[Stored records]
Content starts

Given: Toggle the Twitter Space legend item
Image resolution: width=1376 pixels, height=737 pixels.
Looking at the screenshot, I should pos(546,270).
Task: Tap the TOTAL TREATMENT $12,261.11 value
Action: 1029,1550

Content ends

What you will do
Each of the lines from the one that contains "Image resolution: width=1376" through the last line of the data needs to be repeated exactly, with no others.

Solution below
Image resolution: width=1376 pixels, height=737 pixels.
Looking at the screenshot, I should pos(546,270).
Task: Tap the TOTAL TREATMENT $12,261.11 value
Action: 1029,1550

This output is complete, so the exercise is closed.